═══ SUPPLIED ENTRIES ═══
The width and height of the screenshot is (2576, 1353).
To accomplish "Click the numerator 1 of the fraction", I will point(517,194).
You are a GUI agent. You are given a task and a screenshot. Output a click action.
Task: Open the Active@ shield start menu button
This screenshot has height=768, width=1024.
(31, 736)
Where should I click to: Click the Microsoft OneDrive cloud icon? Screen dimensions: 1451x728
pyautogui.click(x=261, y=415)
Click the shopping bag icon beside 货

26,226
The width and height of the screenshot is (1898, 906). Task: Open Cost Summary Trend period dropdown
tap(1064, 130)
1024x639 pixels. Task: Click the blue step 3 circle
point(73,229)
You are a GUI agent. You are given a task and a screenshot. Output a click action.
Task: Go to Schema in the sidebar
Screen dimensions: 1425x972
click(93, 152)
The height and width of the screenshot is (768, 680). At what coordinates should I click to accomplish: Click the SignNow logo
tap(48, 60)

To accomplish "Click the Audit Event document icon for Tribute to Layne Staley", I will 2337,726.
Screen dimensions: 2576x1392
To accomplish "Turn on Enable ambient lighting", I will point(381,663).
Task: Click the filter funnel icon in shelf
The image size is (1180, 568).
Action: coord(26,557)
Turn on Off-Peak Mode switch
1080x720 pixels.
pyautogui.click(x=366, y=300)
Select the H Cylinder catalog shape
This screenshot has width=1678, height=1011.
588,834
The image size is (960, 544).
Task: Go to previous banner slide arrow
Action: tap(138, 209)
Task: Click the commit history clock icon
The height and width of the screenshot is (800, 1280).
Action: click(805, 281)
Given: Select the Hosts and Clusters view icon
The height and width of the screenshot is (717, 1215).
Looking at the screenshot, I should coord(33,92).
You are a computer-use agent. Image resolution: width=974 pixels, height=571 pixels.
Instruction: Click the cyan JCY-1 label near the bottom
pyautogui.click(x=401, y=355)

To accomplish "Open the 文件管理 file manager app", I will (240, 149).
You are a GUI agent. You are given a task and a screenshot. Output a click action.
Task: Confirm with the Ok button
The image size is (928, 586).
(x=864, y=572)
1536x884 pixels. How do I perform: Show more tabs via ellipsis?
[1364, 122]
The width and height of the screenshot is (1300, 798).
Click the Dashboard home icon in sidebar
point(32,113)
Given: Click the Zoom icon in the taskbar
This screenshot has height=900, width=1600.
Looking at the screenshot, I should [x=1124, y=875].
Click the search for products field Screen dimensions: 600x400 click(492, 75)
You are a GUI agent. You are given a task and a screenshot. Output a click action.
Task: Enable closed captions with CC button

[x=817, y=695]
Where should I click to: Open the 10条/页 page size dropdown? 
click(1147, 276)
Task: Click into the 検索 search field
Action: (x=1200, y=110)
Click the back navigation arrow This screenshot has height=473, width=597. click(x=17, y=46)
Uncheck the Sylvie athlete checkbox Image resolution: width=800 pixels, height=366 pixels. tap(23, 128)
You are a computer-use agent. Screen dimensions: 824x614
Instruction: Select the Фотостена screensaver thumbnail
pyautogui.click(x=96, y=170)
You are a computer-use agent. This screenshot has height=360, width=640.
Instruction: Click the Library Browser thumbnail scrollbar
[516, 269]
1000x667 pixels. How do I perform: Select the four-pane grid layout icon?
═══
**TASK GOAL:** Reproduce all of the records above, replacing every "GUI agent" with "desktop agent" and leaving everything else unchanged.

**THE REPLY:**
The width and height of the screenshot is (2576, 1353).
To accomplish "Click the numerator 1 of the fraction", I will point(517,194).
You are a desktop agent. You are given a task and a screenshot. Output a click action.
Task: Open the Active@ shield start menu button
This screenshot has height=768, width=1024.
(31, 736)
Where should I click to: Click the Microsoft OneDrive cloud icon? Screen dimensions: 1451x728
pyautogui.click(x=261, y=415)
Click the shopping bag icon beside 货

26,226
The width and height of the screenshot is (1898, 906). Task: Open Cost Summary Trend period dropdown
tap(1064, 130)
1024x639 pixels. Task: Click the blue step 3 circle
point(73,229)
You are a desktop agent. You are given a task and a screenshot. Output a click action.
Task: Go to Schema in the sidebar
Screen dimensions: 1425x972
click(93, 152)
The height and width of the screenshot is (768, 680). At what coordinates should I click to accomplish: Click the SignNow logo
tap(48, 60)

To accomplish "Click the Audit Event document icon for Tribute to Layne Staley", I will 2337,726.
Screen dimensions: 2576x1392
To accomplish "Turn on Enable ambient lighting", I will point(381,663).
Task: Click the filter funnel icon in shelf
The image size is (1180, 568).
Action: coord(26,557)
Turn on Off-Peak Mode switch
1080x720 pixels.
pyautogui.click(x=366, y=300)
Select the H Cylinder catalog shape
This screenshot has width=1678, height=1011.
588,834
The image size is (960, 544).
Task: Go to previous banner slide arrow
Action: tap(138, 209)
Task: Click the commit history clock icon
The height and width of the screenshot is (800, 1280).
Action: click(805, 281)
Given: Select the Hosts and Clusters view icon
The height and width of the screenshot is (717, 1215).
Looking at the screenshot, I should coord(33,92).
You are a computer-use agent. Image resolution: width=974 pixels, height=571 pixels.
Instruction: Click the cyan JCY-1 label near the bottom
pyautogui.click(x=401, y=355)

To accomplish "Open the 文件管理 file manager app", I will (240, 149).
You are a desktop agent. You are given a task and a screenshot. Output a click action.
Task: Confirm with the Ok button
The image size is (928, 586).
(x=864, y=572)
1536x884 pixels. How do I perform: Show more tabs via ellipsis?
[1364, 122]
The width and height of the screenshot is (1300, 798).
Click the Dashboard home icon in sidebar
point(32,113)
Given: Click the Zoom icon in the taskbar
This screenshot has height=900, width=1600.
Looking at the screenshot, I should [x=1124, y=875].
Click the search for products field Screen dimensions: 600x400 click(492, 75)
You are a desktop agent. You are given a task and a screenshot. Output a click action.
Task: Enable closed captions with CC button

[x=817, y=695]
Where should I click to: Open the 10条/页 page size dropdown? 
click(1147, 276)
Task: Click into the 検索 search field
Action: (x=1200, y=110)
Click the back navigation arrow This screenshot has height=473, width=597. click(x=17, y=46)
Uncheck the Sylvie athlete checkbox Image resolution: width=800 pixels, height=366 pixels. tap(23, 128)
You are a computer-use agent. Screen dimensions: 824x614
Instruction: Select the Фотостена screensaver thumbnail
pyautogui.click(x=96, y=170)
You are a computer-use agent. This screenshot has height=360, width=640.
Instruction: Click the Library Browser thumbnail scrollbar
[516, 269]
1000x667 pixels. How do I perform: Select the four-pane grid layout icon?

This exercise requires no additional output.